5th Prime Minister of Natal
- In office 18 August 1903 – 16 May 1905
- Monarch: Edward VII
- Preceded by: Albert Henry Hime
- Succeeded by: Charles John Smythe

Personal details
- Born: 8 July 1834 Crowland, Lincolnshire, England
- Died: 30 November 1913 (aged 79) Howick, Natal, South Africa
- Spouse: Harriett Burkitt 1834-1879, Mary Pascoe 1881 -
- Children: Morris Adlard Sutton, William Henry Sutton
- Occupation: Farmer, politician, writer

= George Morris Sutton =

Sir George Morris Sutton (8 July 1834 – 30 November 1913) was a South African politician and farmer. Born in Britain, he served as the Prime Minister of the British Colony of Natal from 18 August 1903 to 16 May 1905.

==Biography==
Sutton was born on 8 July 1834 in Crowland, Lincolnshire to Joseph Sutton and Elizabeth Price (née Cherrington).

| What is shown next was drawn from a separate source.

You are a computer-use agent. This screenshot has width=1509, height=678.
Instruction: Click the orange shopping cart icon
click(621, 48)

In 1854 he emigrated to the United States, where in 1859 he married Harriett Burkitt, mother of his two sons. After living for some years in Chicago, Illinois, Sutton emigrated to the British Crown Colony of Natal in South Africa, arriving in Durban, Natal on 10 May 1872.

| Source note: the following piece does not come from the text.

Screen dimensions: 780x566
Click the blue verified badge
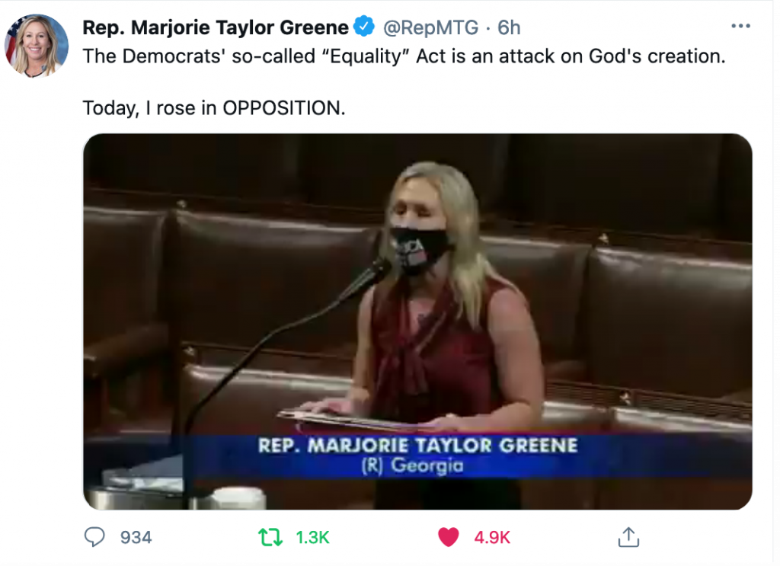[x=364, y=27]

He was married a second time to Mary Pascoe in 1881, and bought several farms including Stocklands, Oaklands, Fairfell, and Everdon in the Karkloof Forest outside the village of Howick. Sutton lived and farmed for many years, contributing considerably to the agricultural knowledge of the Colony by writing in The Natal Witness under the penname "Agricola". He exported wattle tree bark to England for use in tanning leather, developing the wattle industry in Natal.

Sutton was a member of the Pietermaritzburg Agricultural Society, serving as president in two periods (1880-1883 and 1905–1907).

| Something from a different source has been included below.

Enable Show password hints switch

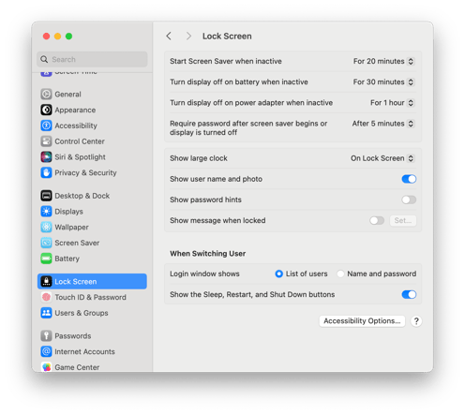[x=409, y=200]
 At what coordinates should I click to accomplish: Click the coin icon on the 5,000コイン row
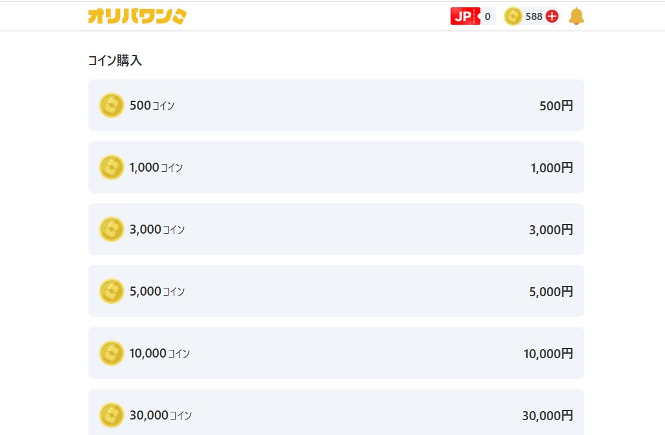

The Fairfell homestead is now a South African National Landmark.

==Natal wattle pioneer==

A Natal wattle farming pioneer, Sutton played a founding role in developing the colony's fledgling wattle industry, exporting wattle tree bark to England for use in tanning leather. In 1877, he joined the Pietermaritzburg Agricultural Society, serving as its president for two terms, from 1880 to 1883 and again from 1905 to 1907. In 1884 he persuaded a tannery in Pietermaritzburg to experiment with the bark of the local black wattle, introduced from Australia some 20 years earlier, as a tanning material. The experiments proved successful and encouraged the local production of wattle bark for export. In 1888, Sutton published a 22-page pamphlet, Wattle Bark: A Paying Industry in Natal, in which he explained how to grow the trees, when to cut them down, how to strip and prepare the bark, the varieties of trees to plant, the yield of bark per acre, and the returns that farmers could expect, based partly on information from Australia. A second, enlarged 46-page edition was published in 1892. Later he became a director of several wattle concerns in Natal and a driving force in the development of the Dundee coal industry. He was furthermore the agricultural correspondent for The Natal Witness for nine years, writing under the pen-name "Agricola".

==Political career==

He was member of the Natal Legislative Council (1875-1883 and 1885–1893). He was nominated to the Executive Council in 1882. In 1892, he was part of a delegation of Natal politicians who accompanied Sir John Robinson to England to seek Responsible Government for the Colony.

He was nominated to the Legislative Council for Pietermaritzburg upon the establishment of Responsible Government in 1893. Also, he was Colonial Treasurer of Natal from 1893 to 1897.

In August 1903 he became Prime Minister of Natal for two years.

== Honorific title ==
He was invested as Knight Commander of Order of St. Michael and St. George (K.C.M.G.) on 24 June 1904.

==Legacy==
His great-grandson, William Morris Sutton, was elected in 1959 as a Member of the Natal Provincial Council, and in 1964 to the South African Senate. In 1966, he became a Member of Parliament for the Natal constituency of Mooi River. In 1989, he was appointed to the State President's Council on Economic and Constitutional Development.